THE PRODUCTION: Pete Watt introduced the evening and explained, due to the current health crisis, plans had to be put on hold for the original Spring 2021 production of Beyond a Joke. He hoped that normal service would resume soon! For this production, a cast of characters with comedy names was assembled. Among the joke names we had: Arthur Rittick (the hospital director), Owen Cash (the conman), Roland Butter (a hotel employee), Helen Back (the postmistress) and Eileen Down (the Clerk to the Council). The action follows an entry level civil servant Owen Cash when he is mistakenly identified as the Covid Inspector. He takes full advantage of all, extracting money from practically everyone and flatters his way into the home of the Mayor (extracting an advance of £75,000 for his supposed marriage to the Mayor’s daughter) and flattering his wife. The embellished stories and exaggeration continue through the evening with mentions of confusing and conflicting advice: work/don’t work? Work from home if you can/use public transport/don’t use public transport? Go out to support the economy/stay home to protect the NHS… With great characterisation from the entire cast, this play, based on the political corruption, bribery, greed and bureaucracy rife in 1830s is still relevant today. Congratulations to all for technical expertise, innovation and imagination in bringing this story to life.

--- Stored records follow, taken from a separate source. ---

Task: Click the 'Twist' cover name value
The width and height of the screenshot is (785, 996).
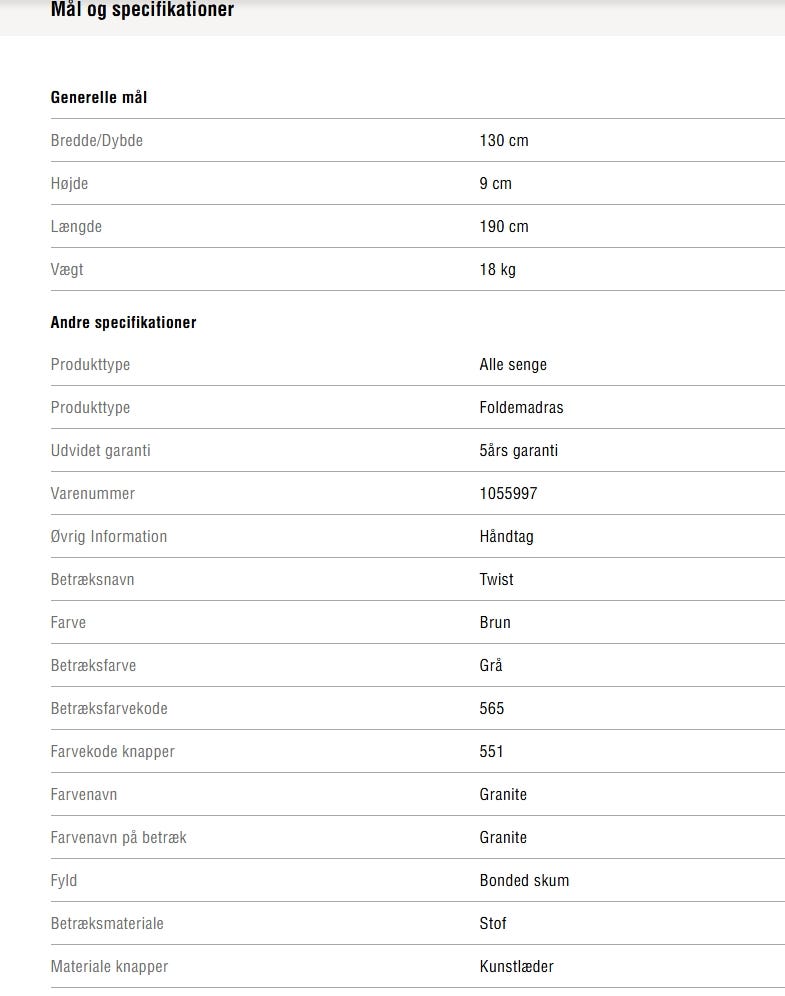Action: (497, 580)
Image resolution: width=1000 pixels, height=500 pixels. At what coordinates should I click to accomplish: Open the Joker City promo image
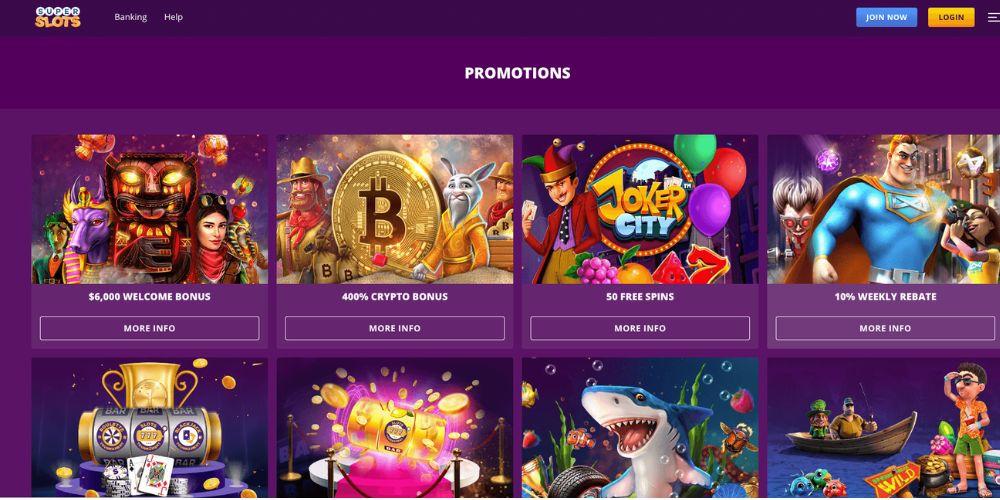[640, 209]
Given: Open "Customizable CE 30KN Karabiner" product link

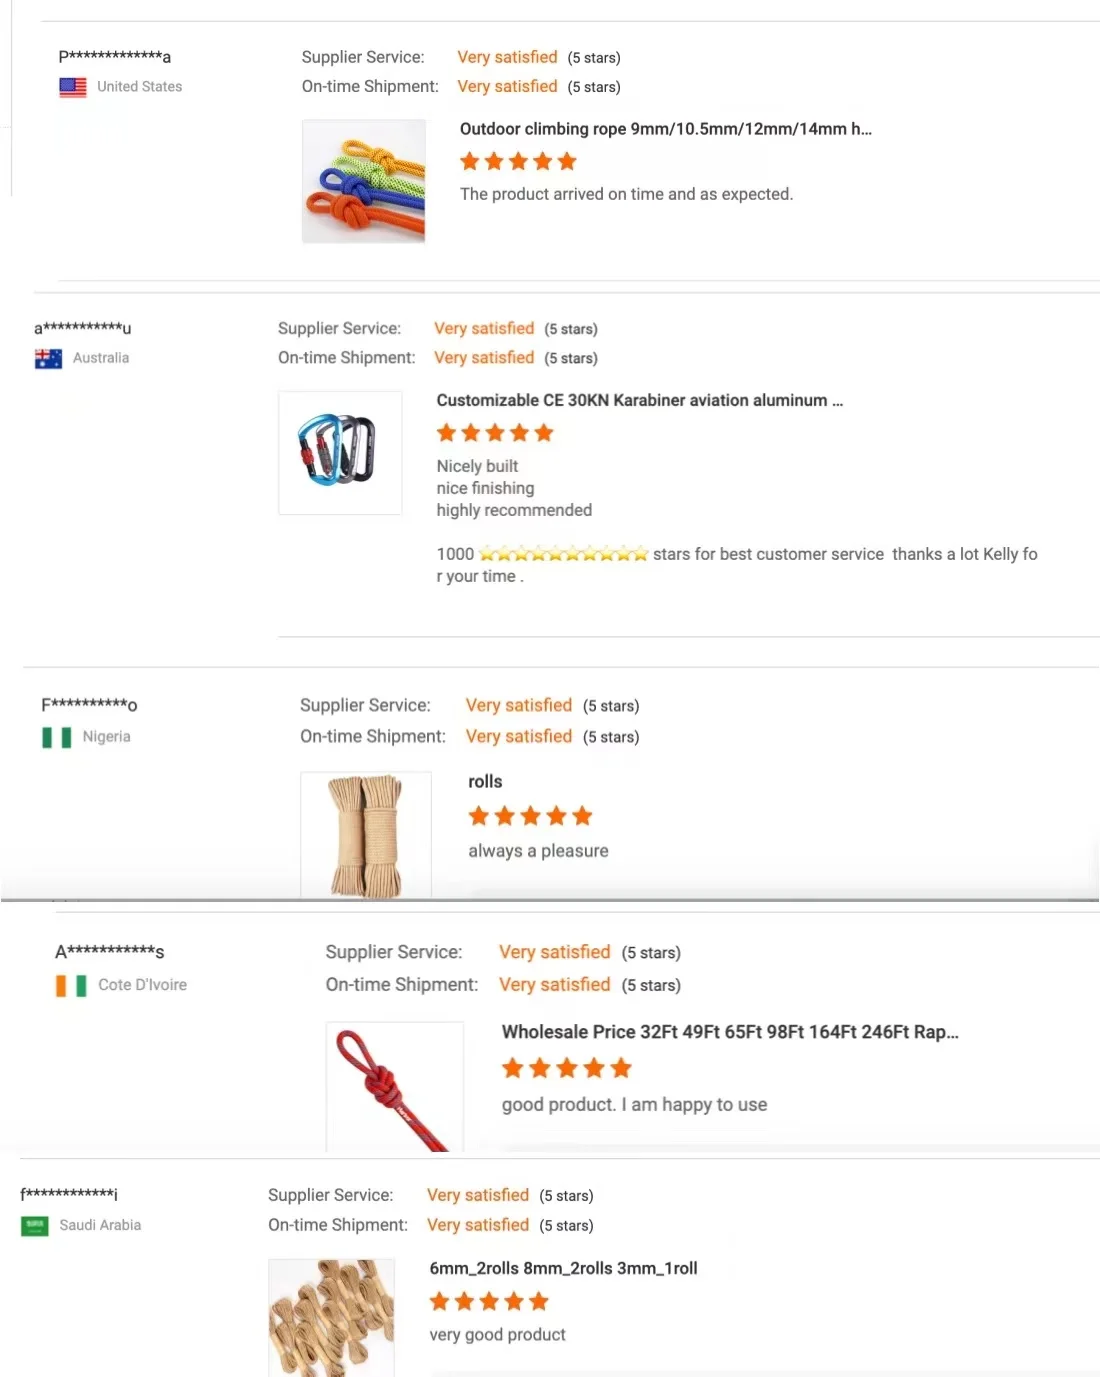Looking at the screenshot, I should [639, 400].
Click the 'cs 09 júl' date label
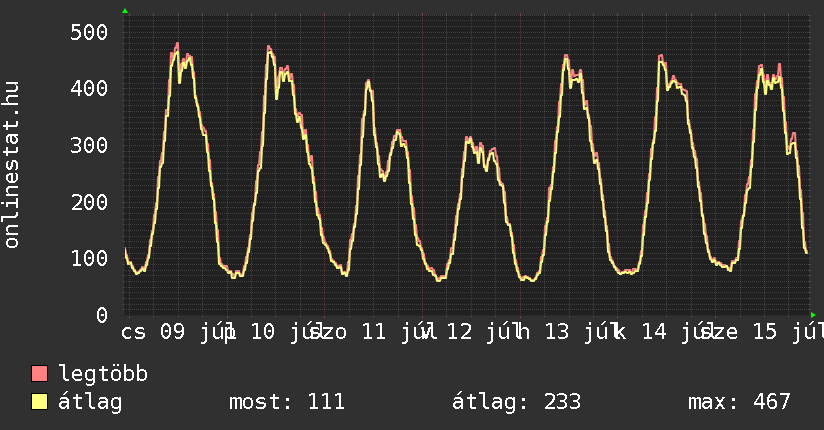 [178, 332]
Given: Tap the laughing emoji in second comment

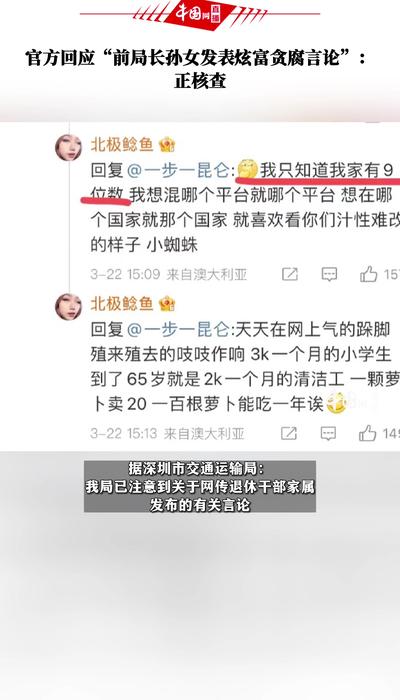Looking at the screenshot, I should click(x=335, y=403).

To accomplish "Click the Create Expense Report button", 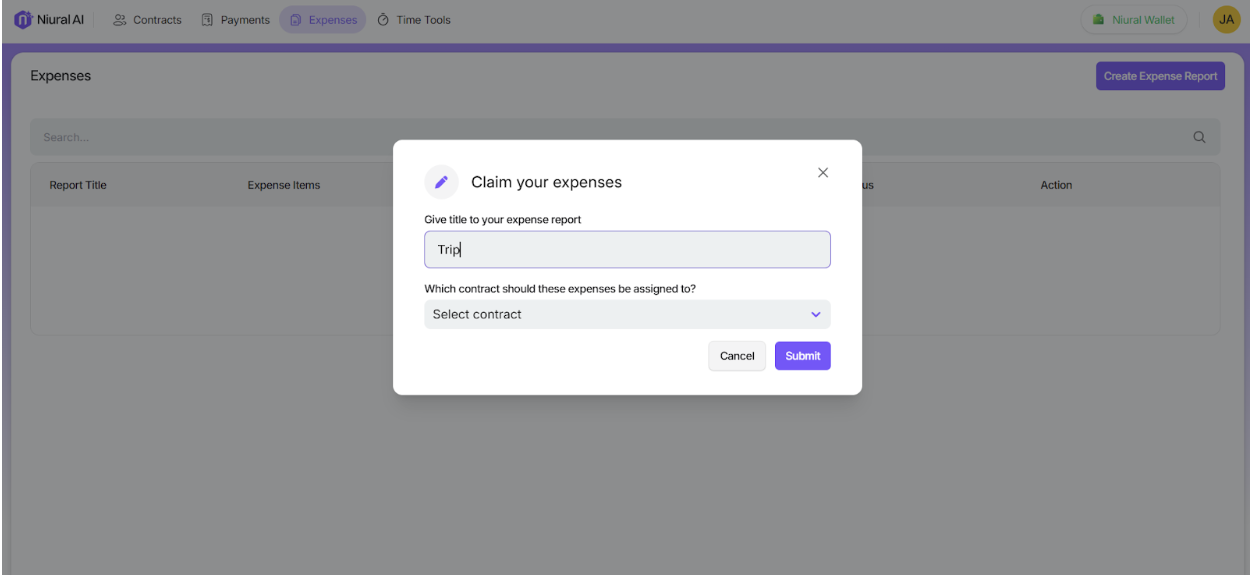I will (1160, 76).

In May our Players embarked on their first Zoom performance. What an achievement. Well done. It’s been too long since they have strutted their stuff for us.
The jumpy Zoom Images did not detract from the story, oddly they lent credibility.
Pete Watt bravely threw down his greasepaint and wrote a spoof of Gogol’s The Government Inspector, called The Covid Inspector.
He transfers the action from 19th Century St Petersburg to 21st century England at the start of the second Covid lockdown.
It is presented in the style of the Jackie Weaver local council bloodbath that hit our headlines earlier this year.
The Chairman is the mayor. A man whose creative interpretation of Covid guidelines has left him and his fellow Zoomers, his council, vulnerable. He is frantically looking for a cunning plan to escape his responsibility BUT a case of mistaken Identity wreaks havoc.
The gentle beginnings contained a harvest of comic names… Helen Back, Eileen Down, May Kittup and Arthur Rittick to name a few.
The savage satire of Gogol was replaced with gentle sarcasm.
Allegations of misconduct were hurled from every direction. The council knew that the Covid inspector was on his way Indeed, they suspect they know that he has already arrived. But he is not who he seems!!
A father Ted sketch reference had great appeal to me. It was tucked away in a block of dialogue but still shone out.
A brave, colourful production Players… and fun.
Well done yet again Compton Players and THANK YOU.